Tripwire is two standalone apps over a shared engine, plus an MCP server and a CLI that reuse the same engine: a FastAPI backend (the JSON API + the execution engine) and a Vite + React dashboard.

Cursor / Claude Code ─► MCP server ─┐
CI / terminal ───────► CLI ─────────┤   (both import the engine directly)

Browser ──HTTP──► Dashboard (Vite/React SPA)
                      │  fetch /api/v1

                 Backend (FastAPI)
   api/v1/routes ─► services ─► store (file repos)
        │               │
        │               └─ engine ── Claude (brain) ─► Playwright (hands) ─► REAL browser
        ▼                                │
   suites · runs · issues ·              ▼  network capture → trace_id
   settings · generate ·        failure → server-log correlation → Claude → root cause
   analytics · export · health

Claude is the brain, Playwright is the hands

The execution core (engine/pw_agent.py + engine/pw.py) runs plain-English steps in a real browser on any OS — Windows, macOS, or Linux — headless or headed. No AppleScript, no Quartz, no OS permission prompts:

  • Claude is the brain.

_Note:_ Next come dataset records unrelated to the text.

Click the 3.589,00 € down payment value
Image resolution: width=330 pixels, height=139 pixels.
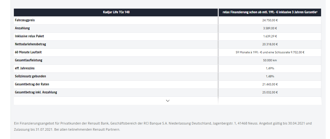[270, 28]
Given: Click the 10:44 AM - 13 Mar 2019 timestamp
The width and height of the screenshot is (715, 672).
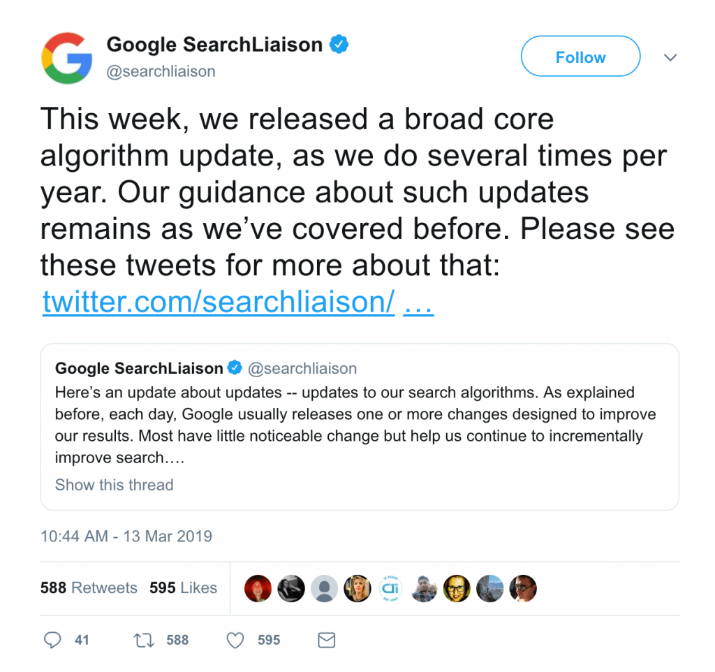Looking at the screenshot, I should [126, 536].
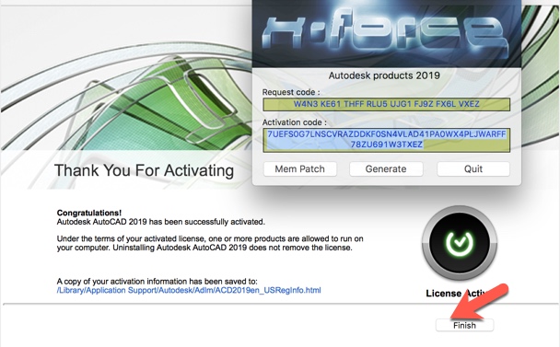
Task: Click the X-Force logo banner
Action: (387, 33)
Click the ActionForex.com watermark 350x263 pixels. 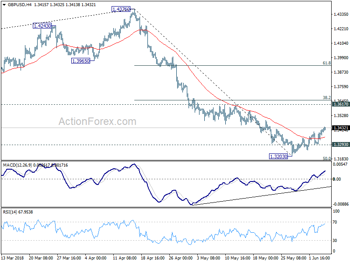pyautogui.click(x=97, y=121)
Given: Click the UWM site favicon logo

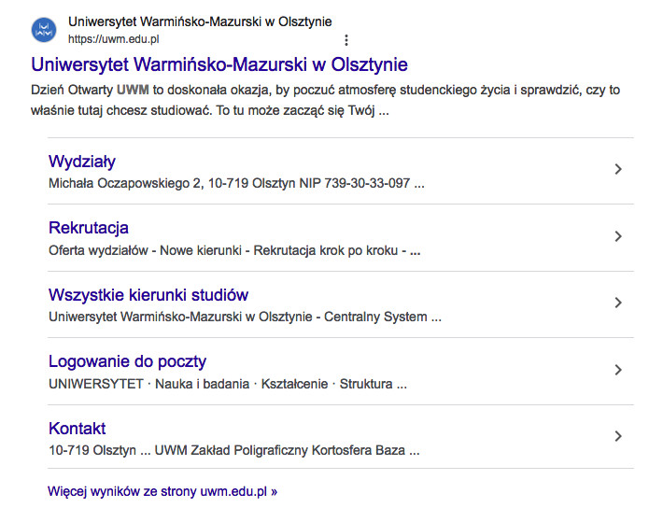Looking at the screenshot, I should [44, 30].
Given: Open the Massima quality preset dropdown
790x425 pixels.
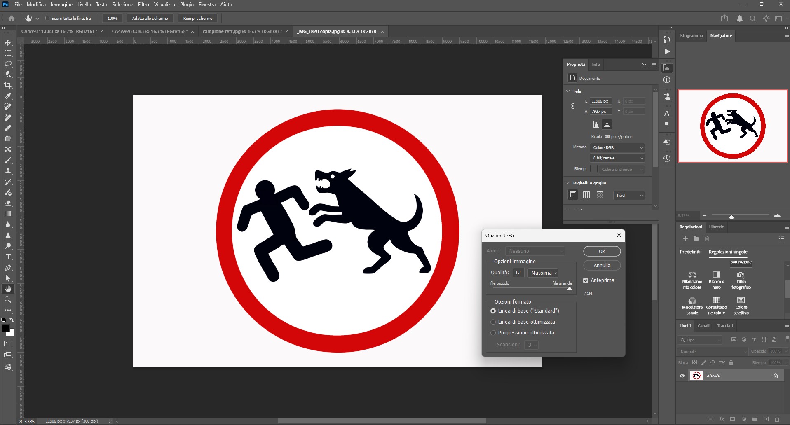Looking at the screenshot, I should (x=543, y=273).
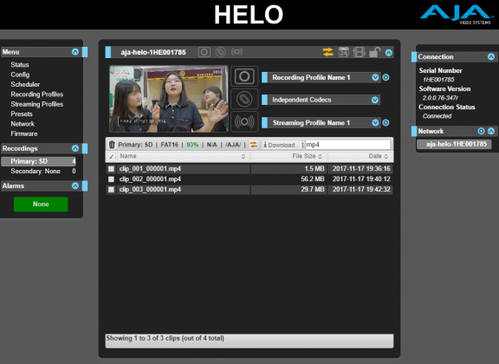Click the large Record button beside preview
This screenshot has height=364, width=499.
point(244,76)
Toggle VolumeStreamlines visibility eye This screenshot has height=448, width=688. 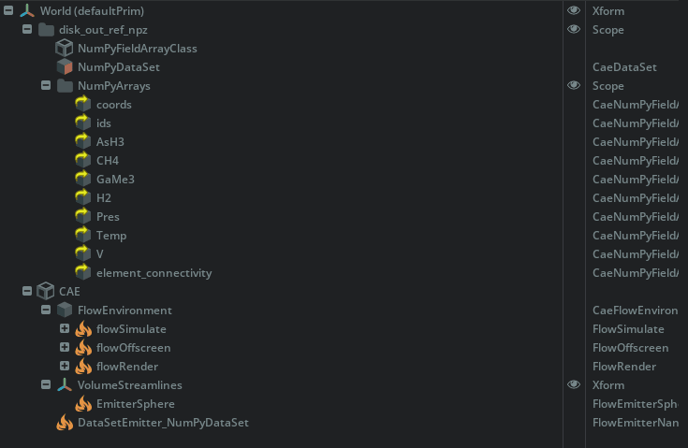click(x=574, y=384)
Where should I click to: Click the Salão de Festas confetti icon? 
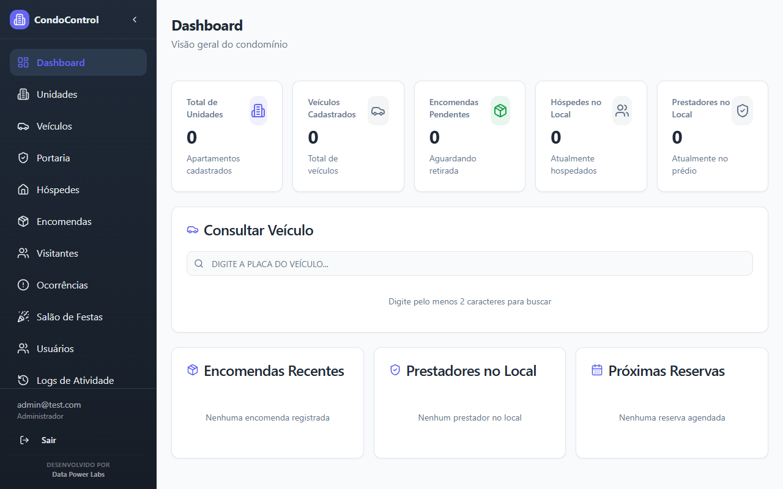coord(23,317)
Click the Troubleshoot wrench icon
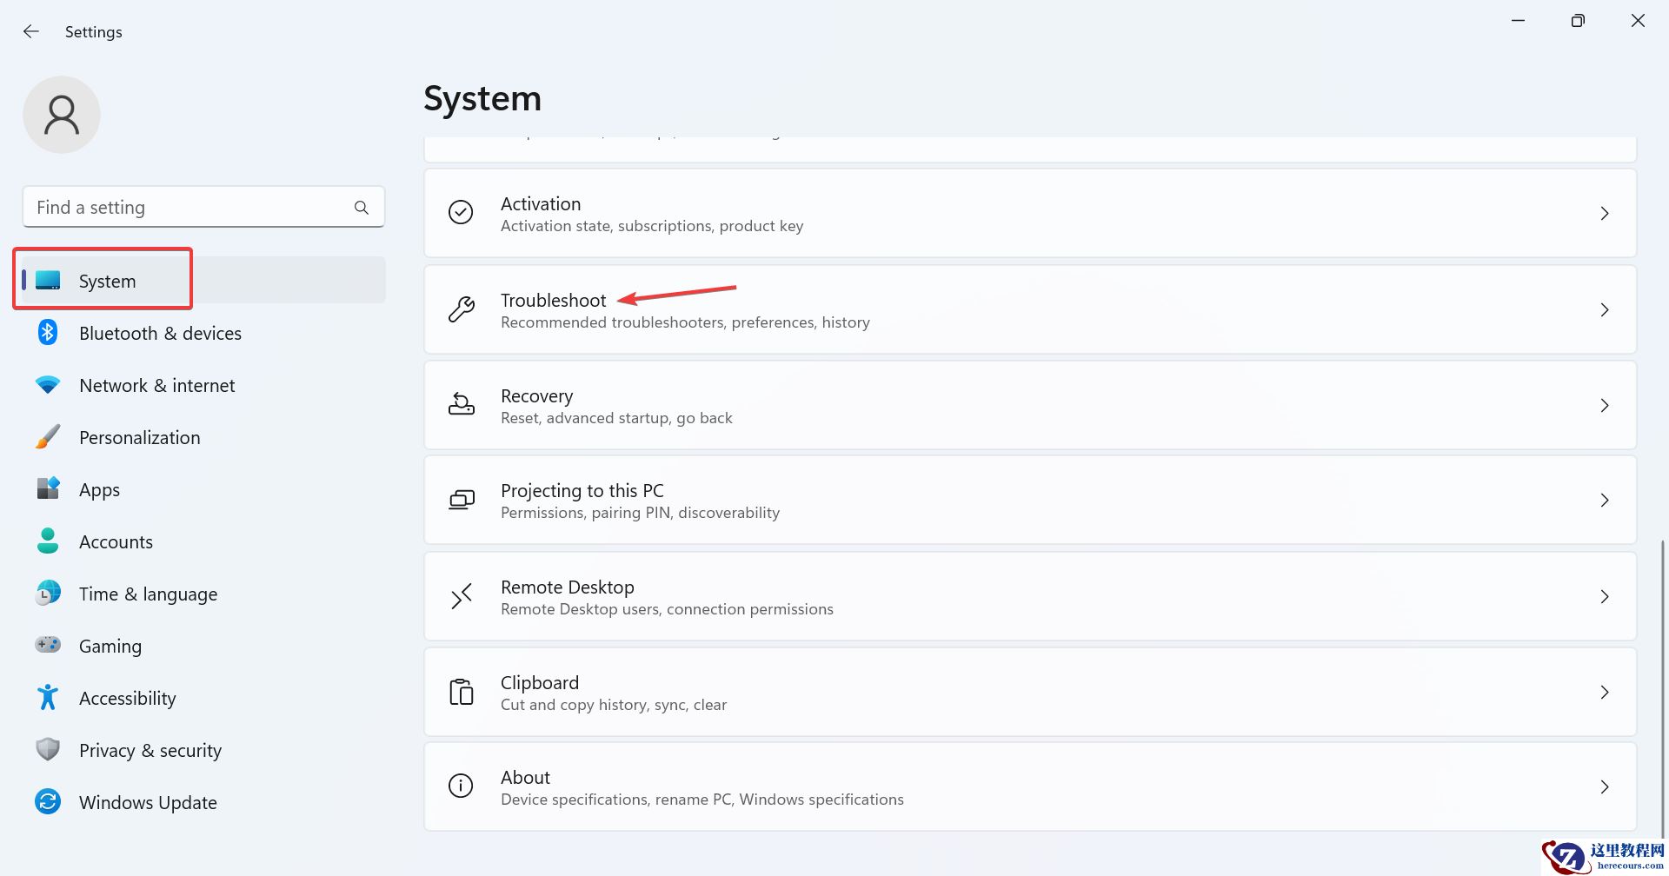Image resolution: width=1669 pixels, height=876 pixels. (x=461, y=309)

For each step it reads the live DOM and turns the plain-English intent into concrete browser actions.
  • Playwright is the universal hands. It launches and drives a headless Chromium that executes those actions, and captures the network so a UI failure still yields a trace_id.

There is also a legacy macOS desktop path (structure.py + mac_control.py) that drives the local browser via native Quartz events. It's optional and selected with TRIPWIRE_DRIVER=desktop. The default driver is playwright — cross-platform — and is what the CLI, MCP server, and GitHub Action all use.

The step toolbox

On the Playwright path, each step is driven by a small, explicit toolset the model calls:

ToolWhat it does
read_domRead the page: title, URL, visible text, and numbered interactive elements (#ref).
gotoNavigate to a path or URL.
click_elementClick an element by its #ref.
set_fieldSet an input / textarea / select by #ref (option text for selects); optionally submit.
press_keyPress a key or chord (Enter, Control+a).
create_fileCreate a file with given content — to produce a file to upload.
upload_fileUpload a file at a path into a file input by #ref.
doneThe step is complete.

Because the model both creates and uploads files, an import/upload flow needs no pre-made fixture file: "Create a small CSV and upload it as your import" just works.

Backend (backend/app)

Layered so each concern is swappable and testable in isolation.

LayerModuleResponsibility
corecore/config.py (pydantic-settings + data paths), errors.py, logging.py.
schemasschemas/models.pyPydantic request models.
storestore/db.py, store/models.py, store/repos.pySQLAlchemy-backed repositories — suites, runs, issues, plans, settings, users/API tokens — behind a clean interface. SQLite by default, Postgres in production.
servicesservices/runner (a durable, parallel worker pool that claims queued runs and executes them, streaming progress + persisting), auth (users, sessions, API tokens), and issues (the native File-to-Tripwire tracker + dedup, and dispatch to GitHub / GitLab / Jira).
api/v1api/v1/routes/The HTTP surface — see below.
engineengine/The execution core.

The engine modules

ModuleRole
pw.pyThe Playwright Driver — launch, navigate, page state, network capture, root cause.
pw_agent.pyThe cross-platform runner: per-step LLM loop + suite executor (the default path).
e2e.pySuite loading, ${var} substitution, fixtures, deterministic checks, model adjudication.
serverlogs.pyServer-log correlation + LLM synthesis: trace_id → backend error + cause + fix.
generate.pyURL → suite generation (crawl, read structure, propose a suite).
export_playwright.pyCompile a suite to a portable Playwright .spec.ts.
record.pyRecord-from-clicks: a recorded action trace → a plain-English suite.
analytics.pyFlake / run analytics over persisted runs.
reports.pyreport.json · junit.xml · report.html + provider-agnostic issues (fingerprinted).
trackers.pyLive issue posting to GitHub / GitLab / Jira, deduped by fingerprint.
structure.py, mac_control.py, agent.py, cdp.py, logs.pyThe legacy macOS desktop path + shared DOM-read JS and network/log capture.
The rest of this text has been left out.